◆ Given problem ◆
Please reproduce the following lines verbatim, every one of them, in the same order.

------------------------------

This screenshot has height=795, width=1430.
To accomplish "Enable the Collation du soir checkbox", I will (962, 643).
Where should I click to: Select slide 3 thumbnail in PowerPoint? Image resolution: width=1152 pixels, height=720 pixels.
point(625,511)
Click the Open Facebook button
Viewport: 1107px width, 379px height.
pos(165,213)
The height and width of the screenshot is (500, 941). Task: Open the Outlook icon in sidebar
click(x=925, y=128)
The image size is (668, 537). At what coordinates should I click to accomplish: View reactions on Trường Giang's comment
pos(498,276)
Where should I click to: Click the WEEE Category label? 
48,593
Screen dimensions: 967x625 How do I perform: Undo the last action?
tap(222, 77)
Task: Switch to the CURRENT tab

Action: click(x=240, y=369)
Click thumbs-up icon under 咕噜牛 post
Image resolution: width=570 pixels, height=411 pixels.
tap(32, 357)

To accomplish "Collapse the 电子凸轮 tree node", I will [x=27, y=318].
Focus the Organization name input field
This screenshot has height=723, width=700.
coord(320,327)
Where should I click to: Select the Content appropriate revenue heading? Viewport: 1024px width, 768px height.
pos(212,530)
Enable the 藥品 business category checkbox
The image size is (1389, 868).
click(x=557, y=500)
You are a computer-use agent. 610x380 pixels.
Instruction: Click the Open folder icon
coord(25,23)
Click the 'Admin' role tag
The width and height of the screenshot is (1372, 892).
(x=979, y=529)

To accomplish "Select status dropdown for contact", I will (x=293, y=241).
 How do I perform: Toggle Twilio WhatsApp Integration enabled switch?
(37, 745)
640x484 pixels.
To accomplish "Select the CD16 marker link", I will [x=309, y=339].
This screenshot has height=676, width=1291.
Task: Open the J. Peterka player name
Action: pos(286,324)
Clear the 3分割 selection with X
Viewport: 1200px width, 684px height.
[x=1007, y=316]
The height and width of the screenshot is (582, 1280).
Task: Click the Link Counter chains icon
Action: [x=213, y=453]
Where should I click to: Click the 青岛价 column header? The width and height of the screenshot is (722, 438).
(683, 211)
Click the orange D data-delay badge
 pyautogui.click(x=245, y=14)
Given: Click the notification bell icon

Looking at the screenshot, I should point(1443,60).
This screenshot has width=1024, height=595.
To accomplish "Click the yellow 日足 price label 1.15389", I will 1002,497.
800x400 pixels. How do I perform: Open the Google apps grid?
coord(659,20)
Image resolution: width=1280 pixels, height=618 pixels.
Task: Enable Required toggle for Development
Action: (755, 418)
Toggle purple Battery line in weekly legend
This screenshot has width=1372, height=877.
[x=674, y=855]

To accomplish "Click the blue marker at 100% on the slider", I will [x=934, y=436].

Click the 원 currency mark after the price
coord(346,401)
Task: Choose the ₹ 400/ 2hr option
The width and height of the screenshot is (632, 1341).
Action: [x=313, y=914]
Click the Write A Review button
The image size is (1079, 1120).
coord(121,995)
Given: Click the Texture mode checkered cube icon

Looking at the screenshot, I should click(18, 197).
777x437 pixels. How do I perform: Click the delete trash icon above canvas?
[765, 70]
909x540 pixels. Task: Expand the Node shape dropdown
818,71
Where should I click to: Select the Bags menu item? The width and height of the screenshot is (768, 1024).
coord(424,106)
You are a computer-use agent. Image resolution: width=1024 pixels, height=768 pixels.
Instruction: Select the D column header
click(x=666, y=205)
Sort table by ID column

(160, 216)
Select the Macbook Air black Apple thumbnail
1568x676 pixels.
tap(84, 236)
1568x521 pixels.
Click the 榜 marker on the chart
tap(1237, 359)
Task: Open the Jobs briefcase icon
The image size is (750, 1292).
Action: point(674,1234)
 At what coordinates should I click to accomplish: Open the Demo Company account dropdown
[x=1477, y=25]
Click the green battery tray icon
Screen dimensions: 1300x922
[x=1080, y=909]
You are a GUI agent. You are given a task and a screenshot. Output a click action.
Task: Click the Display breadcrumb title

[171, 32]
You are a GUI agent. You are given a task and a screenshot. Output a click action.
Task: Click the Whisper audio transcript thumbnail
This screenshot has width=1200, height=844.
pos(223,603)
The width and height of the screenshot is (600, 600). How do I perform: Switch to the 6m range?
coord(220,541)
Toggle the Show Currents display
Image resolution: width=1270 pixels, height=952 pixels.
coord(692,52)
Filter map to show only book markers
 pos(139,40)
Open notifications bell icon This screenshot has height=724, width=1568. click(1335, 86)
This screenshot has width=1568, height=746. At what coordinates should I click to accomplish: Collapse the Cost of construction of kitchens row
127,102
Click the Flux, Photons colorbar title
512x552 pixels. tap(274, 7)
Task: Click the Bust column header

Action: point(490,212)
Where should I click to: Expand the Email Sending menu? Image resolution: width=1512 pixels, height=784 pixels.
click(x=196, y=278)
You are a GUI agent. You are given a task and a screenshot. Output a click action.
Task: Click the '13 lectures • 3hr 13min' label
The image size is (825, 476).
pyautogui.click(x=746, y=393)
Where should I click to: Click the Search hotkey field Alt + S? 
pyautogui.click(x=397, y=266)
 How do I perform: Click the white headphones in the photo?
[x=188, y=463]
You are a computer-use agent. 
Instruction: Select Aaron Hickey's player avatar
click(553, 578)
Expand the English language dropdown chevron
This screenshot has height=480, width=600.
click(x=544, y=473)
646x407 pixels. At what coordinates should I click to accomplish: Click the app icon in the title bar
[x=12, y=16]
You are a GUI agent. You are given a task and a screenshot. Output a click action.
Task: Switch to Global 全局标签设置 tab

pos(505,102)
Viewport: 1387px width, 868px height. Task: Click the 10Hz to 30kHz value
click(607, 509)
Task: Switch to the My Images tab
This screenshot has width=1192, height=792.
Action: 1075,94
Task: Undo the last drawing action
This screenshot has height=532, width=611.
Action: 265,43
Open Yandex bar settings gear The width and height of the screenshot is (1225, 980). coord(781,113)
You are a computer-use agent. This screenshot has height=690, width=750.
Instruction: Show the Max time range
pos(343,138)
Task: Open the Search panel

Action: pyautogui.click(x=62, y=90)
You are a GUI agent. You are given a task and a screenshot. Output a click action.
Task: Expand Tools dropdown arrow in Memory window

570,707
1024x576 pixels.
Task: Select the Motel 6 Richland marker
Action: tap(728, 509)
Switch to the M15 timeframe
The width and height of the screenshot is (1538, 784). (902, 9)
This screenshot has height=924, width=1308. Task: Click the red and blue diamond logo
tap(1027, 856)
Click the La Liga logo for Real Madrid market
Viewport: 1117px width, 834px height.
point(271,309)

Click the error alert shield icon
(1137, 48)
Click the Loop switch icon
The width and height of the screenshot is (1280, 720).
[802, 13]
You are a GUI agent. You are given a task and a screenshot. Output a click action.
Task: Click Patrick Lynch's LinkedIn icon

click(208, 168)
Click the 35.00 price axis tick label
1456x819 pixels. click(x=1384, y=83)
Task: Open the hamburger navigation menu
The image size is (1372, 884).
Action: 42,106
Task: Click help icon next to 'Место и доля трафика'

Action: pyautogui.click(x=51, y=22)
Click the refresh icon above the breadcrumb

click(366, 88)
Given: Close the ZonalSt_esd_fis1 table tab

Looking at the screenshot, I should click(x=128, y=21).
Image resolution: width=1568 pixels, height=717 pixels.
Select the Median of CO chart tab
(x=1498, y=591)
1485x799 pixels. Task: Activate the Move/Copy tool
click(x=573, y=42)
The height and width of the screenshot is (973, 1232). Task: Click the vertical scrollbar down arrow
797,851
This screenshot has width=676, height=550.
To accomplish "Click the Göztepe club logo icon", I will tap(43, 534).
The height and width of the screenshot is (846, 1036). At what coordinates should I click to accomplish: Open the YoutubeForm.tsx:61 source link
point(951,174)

------------------------------

◆ Task response ◆
This screenshot has height=795, width=1430.
To accomplish "Enable the Collation du soir checkbox", I will (962, 643).
Where should I click to: Select slide 3 thumbnail in PowerPoint? Image resolution: width=1152 pixels, height=720 pixels.
point(625,511)
Click the Open Facebook button
Viewport: 1107px width, 379px height.
pos(165,213)
The height and width of the screenshot is (500, 941). Task: Open the Outlook icon in sidebar
click(x=925, y=128)
The image size is (668, 537). At what coordinates should I click to accomplish: View reactions on Trường Giang's comment
pos(498,276)
Where should I click to: Click the WEEE Category label? 
48,593
Screen dimensions: 967x625 How do I perform: Undo the last action?
tap(222, 77)
Task: Switch to the CURRENT tab

Action: click(x=240, y=369)
Click thumbs-up icon under 咕噜牛 post
Image resolution: width=570 pixels, height=411 pixels.
tap(32, 357)

To accomplish "Collapse the 电子凸轮 tree node", I will [x=27, y=318].
Focus the Organization name input field
This screenshot has height=723, width=700.
coord(320,327)
Where should I click to: Select the Content appropriate revenue heading? Viewport: 1024px width, 768px height.
pos(212,530)
Enable the 藥品 business category checkbox
The image size is (1389, 868).
click(x=557, y=500)
You are a computer-use agent. 610x380 pixels.
Instruction: Click the Open folder icon
coord(25,23)
Click the 'Admin' role tag
The width and height of the screenshot is (1372, 892).
(x=979, y=529)

To accomplish "Select status dropdown for contact", I will (x=293, y=241).
 How do I perform: Toggle Twilio WhatsApp Integration enabled switch?
(37, 745)
640x484 pixels.
To accomplish "Select the CD16 marker link", I will [x=309, y=339].
This screenshot has height=676, width=1291.
Task: Open the J. Peterka player name
Action: pos(286,324)
Clear the 3分割 selection with X
Viewport: 1200px width, 684px height.
[x=1007, y=316]
The height and width of the screenshot is (582, 1280).
Task: Click the Link Counter chains icon
Action: [x=213, y=453]
Where should I click to: Click the 青岛价 column header? The width and height of the screenshot is (722, 438).
(683, 211)
Click the orange D data-delay badge
 pyautogui.click(x=245, y=14)
Given: Click the notification bell icon

Looking at the screenshot, I should point(1443,60).
This screenshot has width=1024, height=595.
To accomplish "Click the yellow 日足 price label 1.15389", I will 1002,497.
800x400 pixels. How do I perform: Open the Google apps grid?
coord(659,20)
Image resolution: width=1280 pixels, height=618 pixels.
Task: Enable Required toggle for Development
Action: (755, 418)
Toggle purple Battery line in weekly legend
This screenshot has width=1372, height=877.
[x=674, y=855]

To accomplish "Click the blue marker at 100% on the slider", I will [x=934, y=436].

Click the 원 currency mark after the price
coord(346,401)
Task: Choose the ₹ 400/ 2hr option
The width and height of the screenshot is (632, 1341).
Action: [x=313, y=914]
Click the Write A Review button
The image size is (1079, 1120).
coord(121,995)
Given: Click the Texture mode checkered cube icon

Looking at the screenshot, I should click(18, 197).
777x437 pixels. How do I perform: Click the delete trash icon above canvas?
[765, 70]
909x540 pixels. Task: Expand the Node shape dropdown
818,71
Where should I click to: Select the Bags menu item? The width and height of the screenshot is (768, 1024).
coord(424,106)
You are a computer-use agent. Image resolution: width=1024 pixels, height=768 pixels.
Instruction: Select the D column header
click(x=666, y=205)
Sort table by ID column

(160, 216)
Select the Macbook Air black Apple thumbnail
1568x676 pixels.
tap(84, 236)
1568x521 pixels.
Click the 榜 marker on the chart
tap(1237, 359)
Task: Open the Jobs briefcase icon
The image size is (750, 1292).
Action: point(674,1234)
 At what coordinates should I click to accomplish: Open the Demo Company account dropdown
[x=1477, y=25]
Click the green battery tray icon
Screen dimensions: 1300x922
[x=1080, y=909]
You are a GUI agent. You are given a task and a screenshot. Output a click action.
Task: Click the Display breadcrumb title

[171, 32]
You are a GUI agent. You are given a task and a screenshot. Output a click action.
Task: Click the Whisper audio transcript thumbnail
This screenshot has width=1200, height=844.
pos(223,603)
The width and height of the screenshot is (600, 600). How do I perform: Switch to the 6m range?
coord(220,541)
Toggle the Show Currents display
Image resolution: width=1270 pixels, height=952 pixels.
coord(692,52)
Filter map to show only book markers
 pos(139,40)
Open notifications bell icon This screenshot has height=724, width=1568. click(1335, 86)
This screenshot has width=1568, height=746. At what coordinates should I click to accomplish: Collapse the Cost of construction of kitchens row
127,102
Click the Flux, Photons colorbar title
512x552 pixels. tap(274, 7)
Task: Click the Bust column header

Action: point(490,212)
Where should I click to: Expand the Email Sending menu? Image resolution: width=1512 pixels, height=784 pixels.
click(x=196, y=278)
You are a GUI agent. You are given a task and a screenshot. Output a click action.
Task: Click the '13 lectures • 3hr 13min' label
The image size is (825, 476).
pyautogui.click(x=746, y=393)
Where should I click to: Click the Search hotkey field Alt + S? 
pyautogui.click(x=397, y=266)
 How do I perform: Click the white headphones in the photo?
[x=188, y=463]
You are a computer-use agent. 
Instruction: Select Aaron Hickey's player avatar
click(553, 578)
Expand the English language dropdown chevron
This screenshot has height=480, width=600.
click(x=544, y=473)
646x407 pixels. At what coordinates should I click to accomplish: Click the app icon in the title bar
[x=12, y=16]
You are a GUI agent. You are given a task and a screenshot. Output a click action.
Task: Switch to Global 全局标签设置 tab

pos(505,102)
Viewport: 1387px width, 868px height. Task: Click the 10Hz to 30kHz value
click(607, 509)
Task: Switch to the My Images tab
This screenshot has width=1192, height=792.
Action: 1075,94
Task: Undo the last drawing action
This screenshot has height=532, width=611.
Action: 265,43
Open Yandex bar settings gear The width and height of the screenshot is (1225, 980). coord(781,113)
You are a computer-use agent. This screenshot has height=690, width=750.
Instruction: Show the Max time range
pos(343,138)
Task: Open the Search panel

Action: pyautogui.click(x=62, y=90)
You are a GUI agent. You are given a task and a screenshot. Output a click action.
Task: Expand Tools dropdown arrow in Memory window

570,707
1024x576 pixels.
Task: Select the Motel 6 Richland marker
Action: tap(728, 509)
Switch to the M15 timeframe
The width and height of the screenshot is (1538, 784). (902, 9)
This screenshot has height=924, width=1308. Task: Click the red and blue diamond logo
tap(1027, 856)
Click the La Liga logo for Real Madrid market
Viewport: 1117px width, 834px height.
point(271,309)

Click the error alert shield icon
(1137, 48)
Click the Loop switch icon
The width and height of the screenshot is (1280, 720).
[802, 13]
You are a GUI agent. You are given a task and a screenshot. Output a click action.
Task: Click Patrick Lynch's LinkedIn icon

click(208, 168)
Click the 35.00 price axis tick label
1456x819 pixels. click(x=1384, y=83)
Task: Open the hamburger navigation menu
The image size is (1372, 884).
Action: 42,106
Task: Click help icon next to 'Место и доля трафика'

Action: pyautogui.click(x=51, y=22)
Click the refresh icon above the breadcrumb

click(366, 88)
Given: Close the ZonalSt_esd_fis1 table tab

Looking at the screenshot, I should click(x=128, y=21).
Image resolution: width=1568 pixels, height=717 pixels.
Select the Median of CO chart tab
(x=1498, y=591)
1485x799 pixels. Task: Activate the Move/Copy tool
click(x=573, y=42)
The height and width of the screenshot is (973, 1232). Task: Click the vertical scrollbar down arrow
797,851
This screenshot has width=676, height=550.
To accomplish "Click the Göztepe club logo icon", I will tap(43, 534).
The height and width of the screenshot is (846, 1036). At what coordinates should I click to accomplish: Open the YoutubeForm.tsx:61 source link
point(951,174)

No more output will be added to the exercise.